PAUL EKMAN: It’s my belief that the way in which emotions evolved was to deal with things like saber-toothed tigers, the current incarnation of which is the car that’s suddenly lurching at your car at a high speed. You don’t have time to think. In split seconds, you have to do and make very complex decisions, and if you had to think about what you were doing, you’d be dead. It’s a system that evolved to deal with really important things without your thinking about it.
So that means that sometimes, you’re gonna be very unconsidered, very thoughtless. Well, these exercises that we’re giving people, moving their facial muscles, concentrating on the sensations to make them more aware of an emotion when it arises, so that they will feel it at the moment and then can say, “Did she really mean to ignore me? No, it was just an accident.” Or, “Maybe I shouldn’t jump to the conclusion that she doesn’t care about me at all.”
The way in which we can improve our emotional life is to introduce conscious awareness. Nature did not want you to do that. So you have to do it yourself.
ESTHER PEREL: All relationships are colored with expectations about myself and about the other. My expectations influence that which I then see or hear. It is a filter, as well as my mood. That is one of the most important things to understand about relationships and communication — how people actually co-create each other in the context of a relationship because those people make part of who we are.
We will draw from them the very things which we expect from them, even when it’s the opposite of what we really want. A lot of emphasis is put on our ability to say certain things, to say them in the right way, to articulate our needs, our feelings, our thoughts, our positions, our opinions. What is lacking is the ability to see that speaking is entirely dictated by the quality of the listening that is reflected back on us.
If I’m talking to someone who is on their phone, I will be expressing myself and experiencing the communication completely differently than if I am speaking to someone who is looking at me in the eyes, who says to me, “I get it, I understand. Not necessarily I agree.” Because ultimately, if I speak to you and in the end, I leave feeling even more alone, I am literally in an existential crisis. There is nothing worse than to be alone in the presence of another.
So when you listen to me, the first thing I need to know is that I have your attention. The second thing I need to know is that maybe you can acknowledge the validity of my point of view and, potentially, you may even empathize with my point of view. You can understand why I would think, or feel, or experience things the way I do. That reflecting back, acknowledging, validating, empathizing — that sequence is where the depth of communication takes place.
LISA FELDMAN BARRETT: When you enter this world, you’re not wired full of memories that your brain will use to predict. Other people cultivate your world, and as a consequence, they are wiring your brain full of experiences that your brain will then use to predict.

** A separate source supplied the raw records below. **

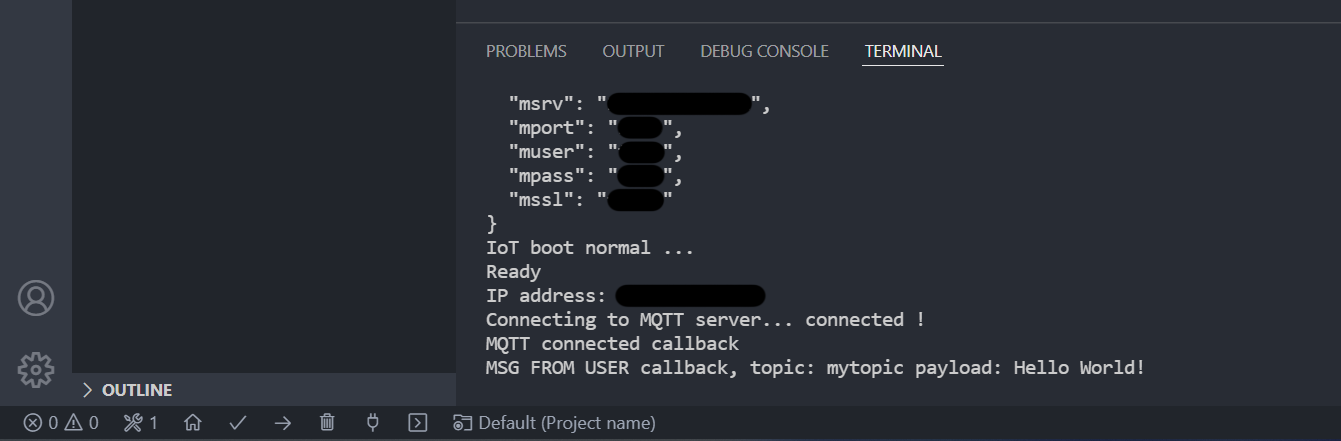Image resolution: width=1341 pixels, height=441 pixels.
Task: Click the 'Hello World!' terminal output line
Action: (815, 368)
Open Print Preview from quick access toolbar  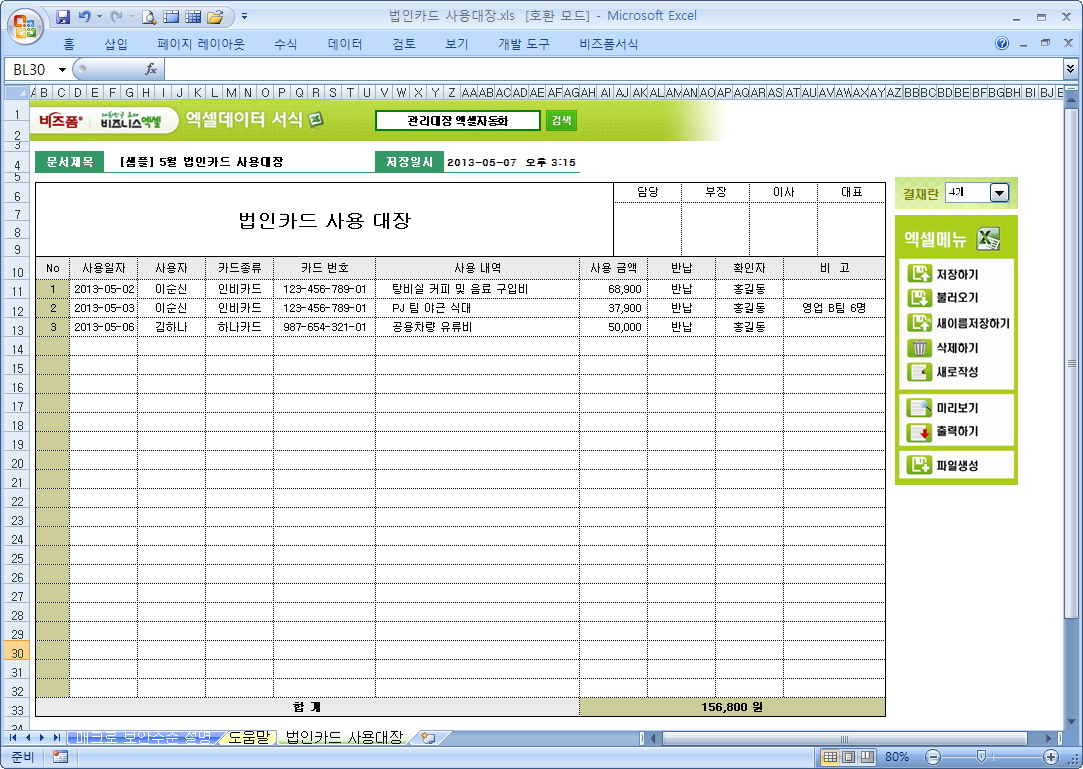click(149, 17)
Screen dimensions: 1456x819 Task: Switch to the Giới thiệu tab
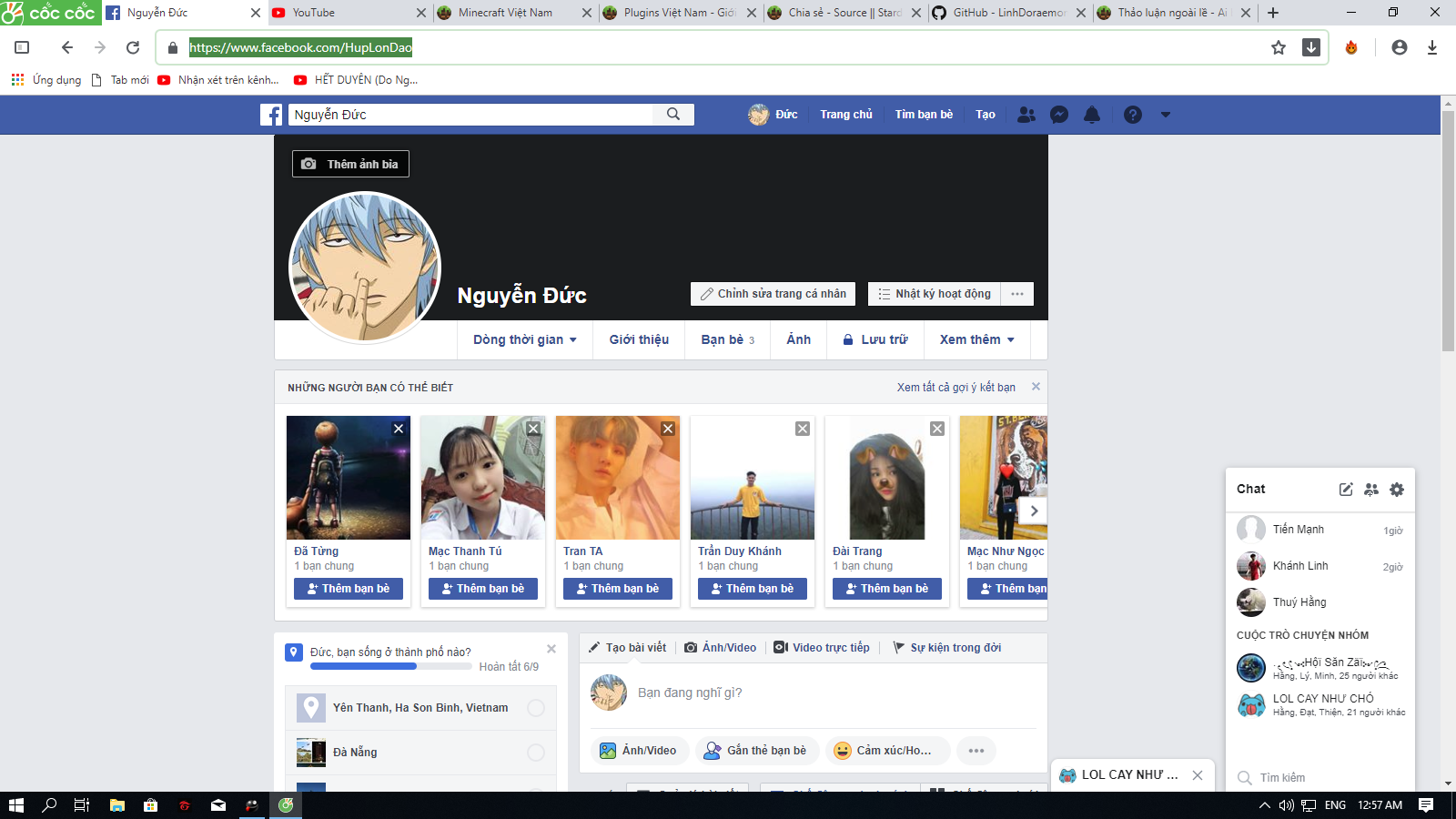(639, 339)
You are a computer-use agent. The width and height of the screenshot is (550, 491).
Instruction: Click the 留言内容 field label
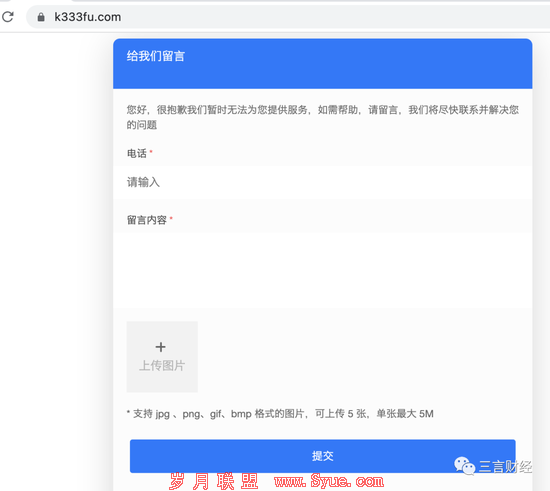(x=147, y=220)
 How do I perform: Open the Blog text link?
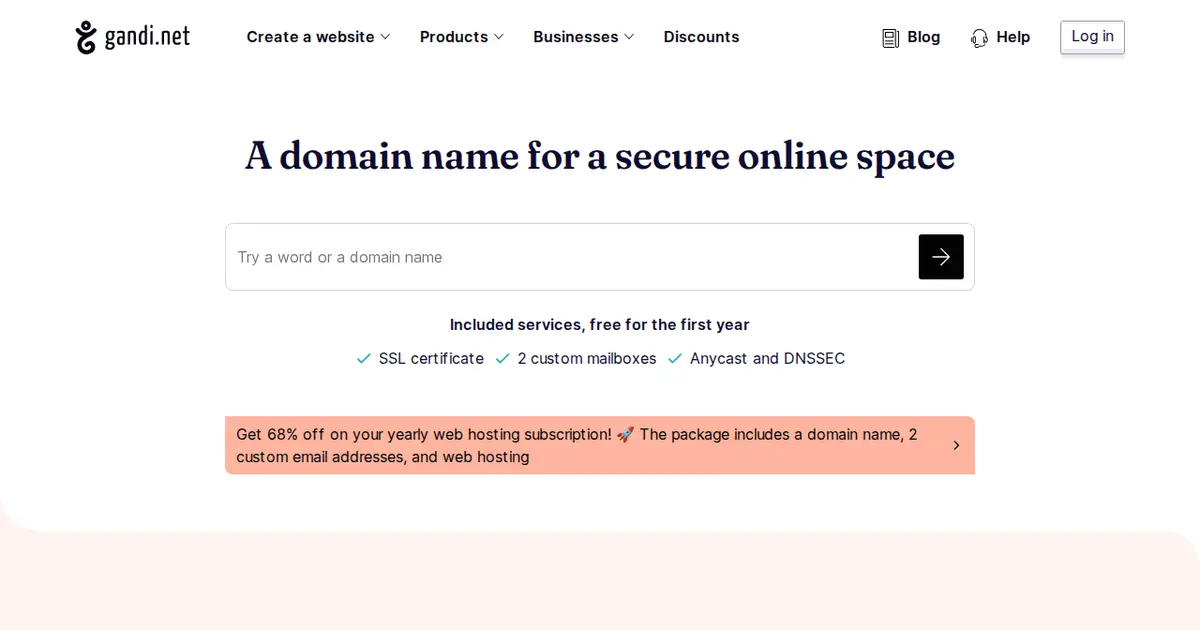tap(923, 37)
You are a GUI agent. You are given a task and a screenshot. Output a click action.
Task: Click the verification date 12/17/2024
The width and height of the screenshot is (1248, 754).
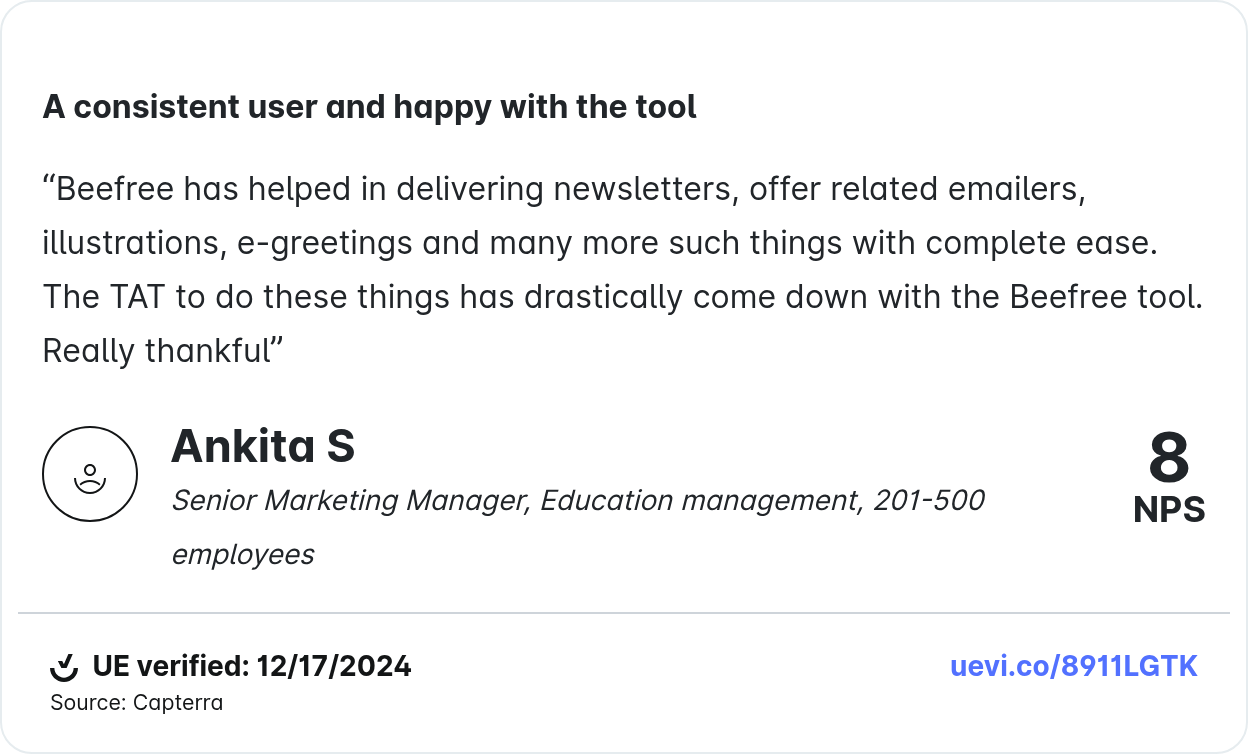tap(334, 666)
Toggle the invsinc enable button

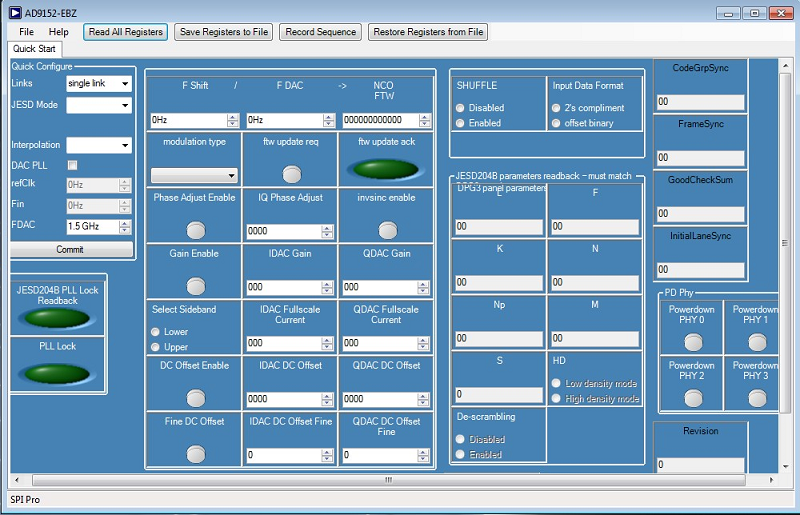(x=387, y=230)
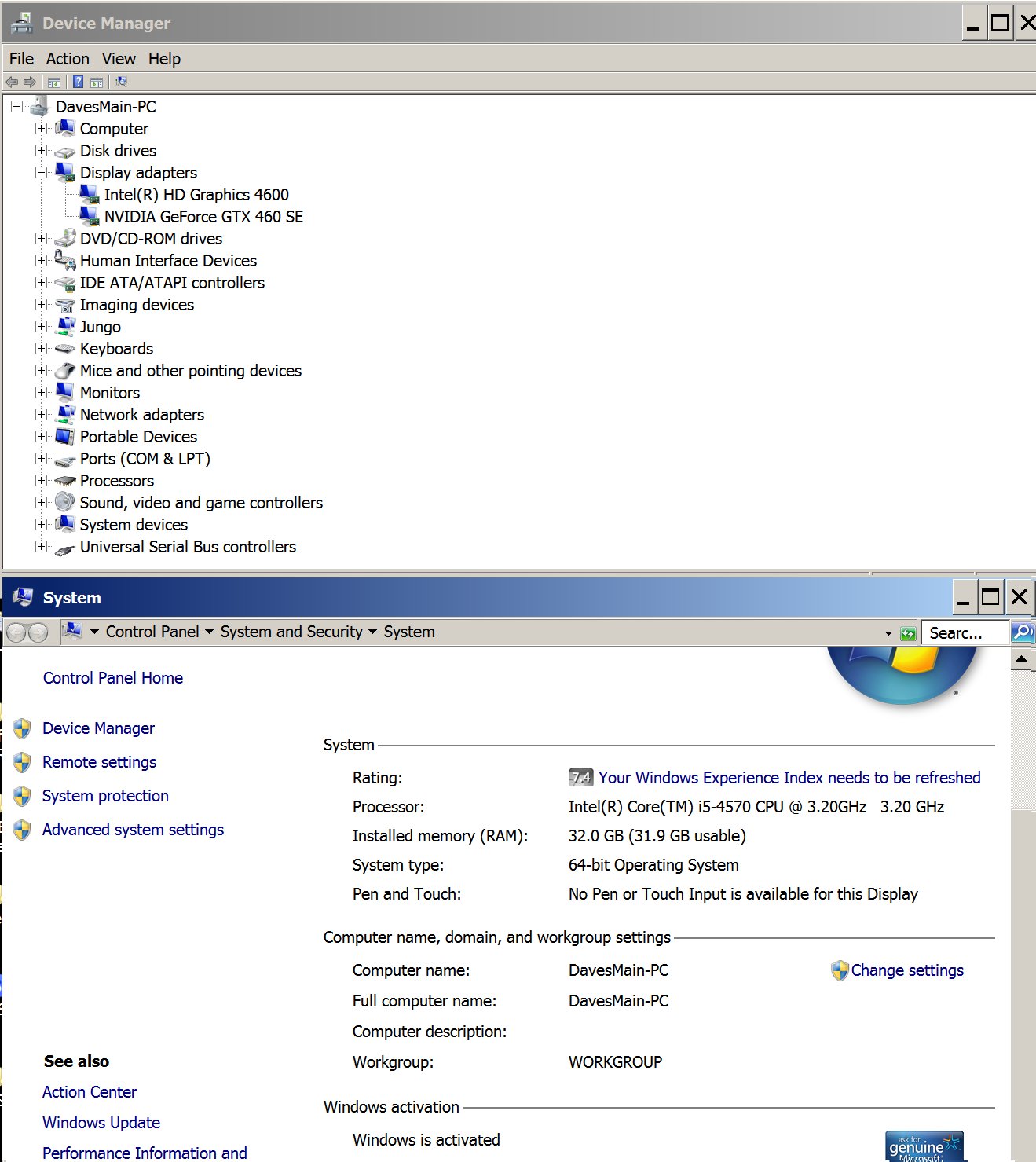Open the View menu in Device Manager

[x=119, y=59]
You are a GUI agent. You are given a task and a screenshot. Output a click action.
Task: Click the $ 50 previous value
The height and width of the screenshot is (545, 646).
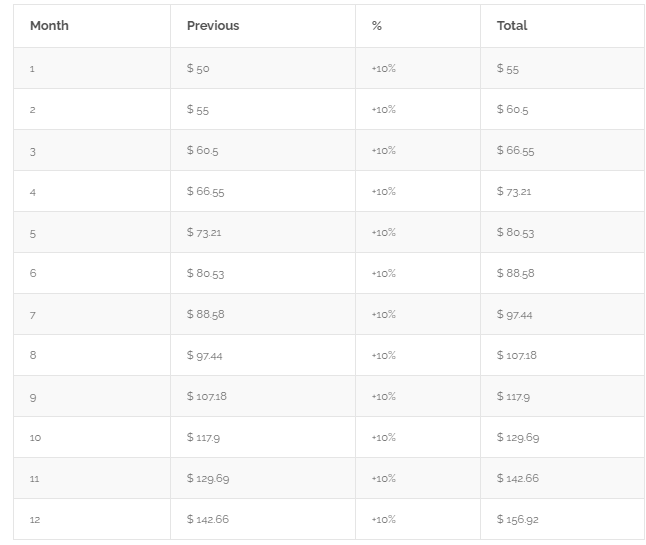pos(198,69)
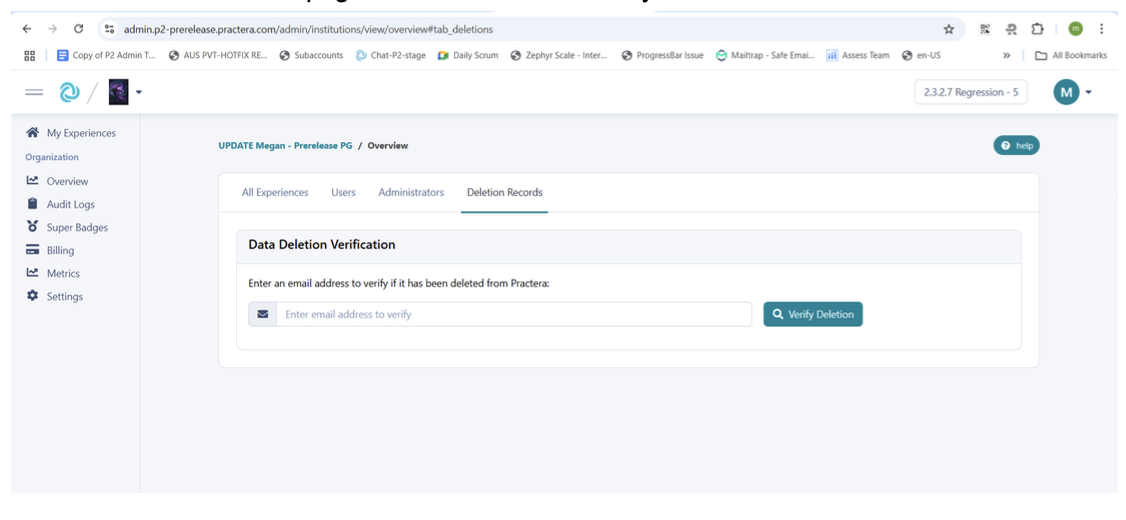
Task: Open user avatar M dropdown
Action: coord(1072,92)
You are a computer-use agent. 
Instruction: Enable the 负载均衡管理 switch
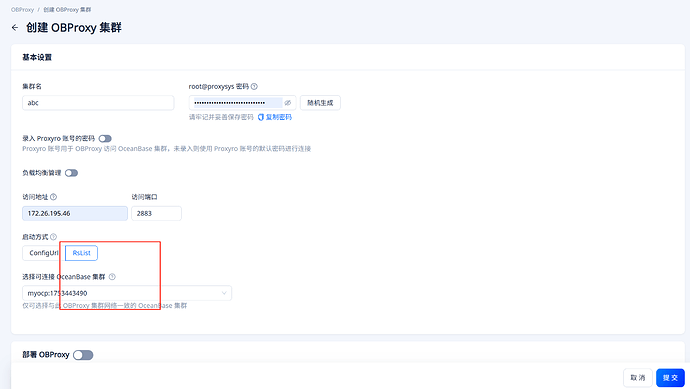click(71, 173)
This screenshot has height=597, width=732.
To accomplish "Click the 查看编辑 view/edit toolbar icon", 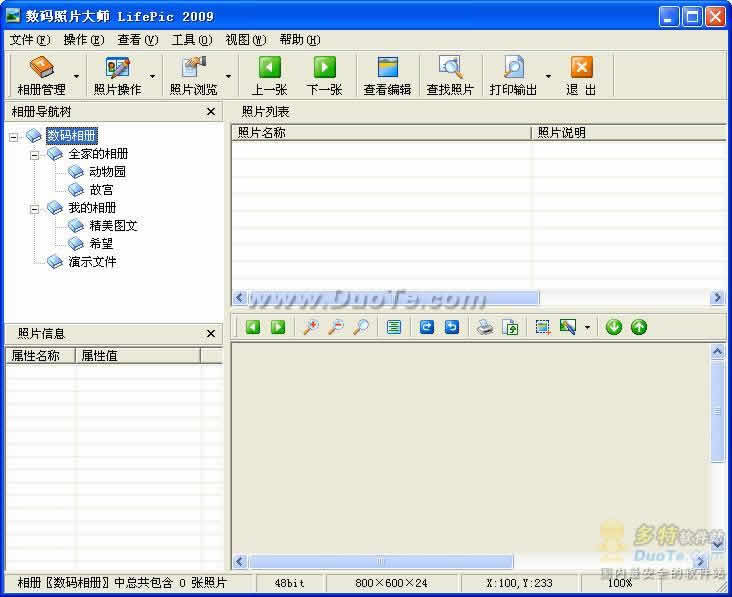I will tap(387, 68).
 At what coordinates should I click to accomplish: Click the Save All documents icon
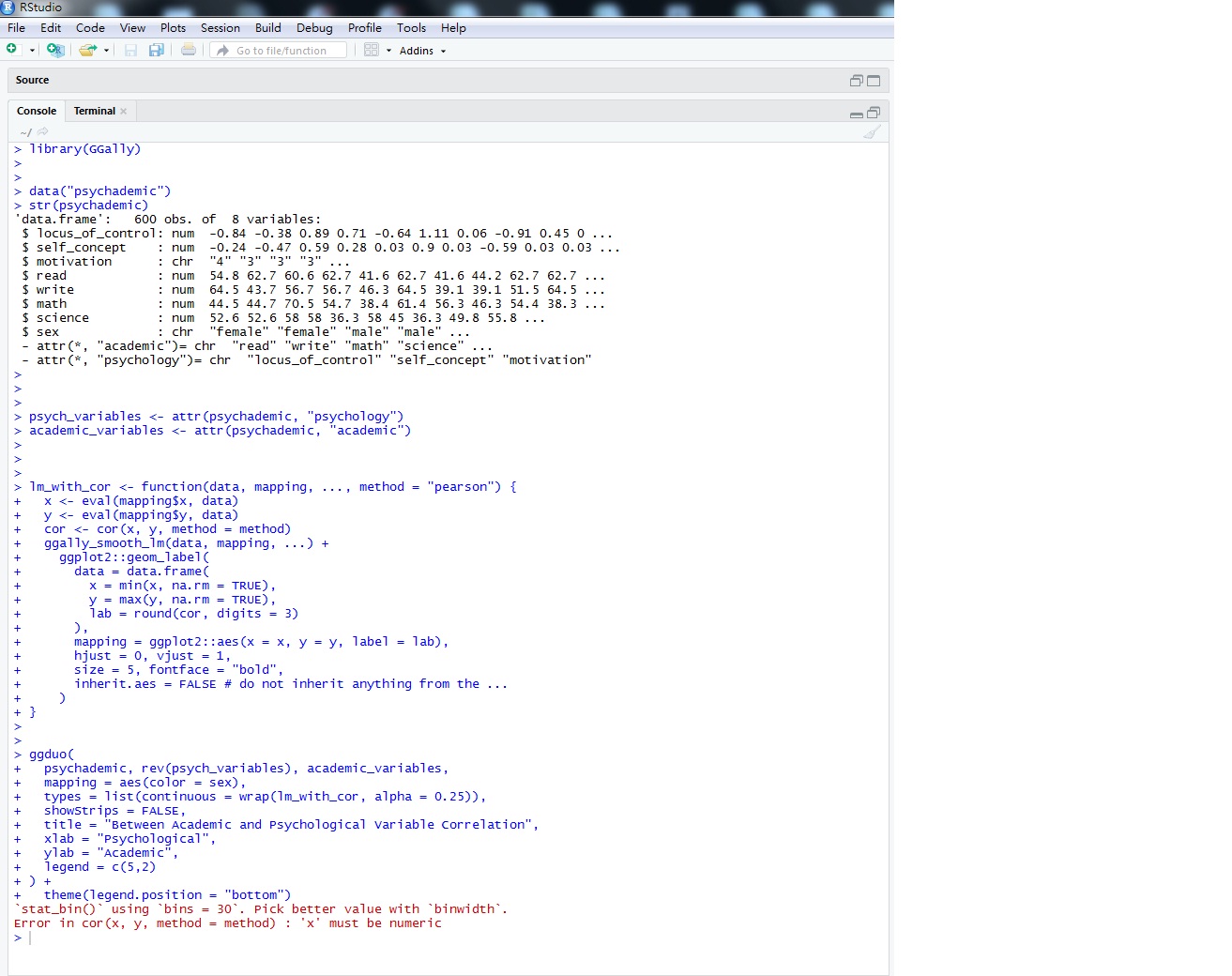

So, as an adult, you can make decisions about what you experience now. You can make choices about how you act. And those decisions and choices either reinforce the predictions that your brain makes or they change them.
Sometimes, in life, we are responsible for changing things, not because we’re culpable or to blame for those things, but because we’re the only ones who can change them. You always have tools available at your disposal to heal yourself, to act differently, and to feel differently.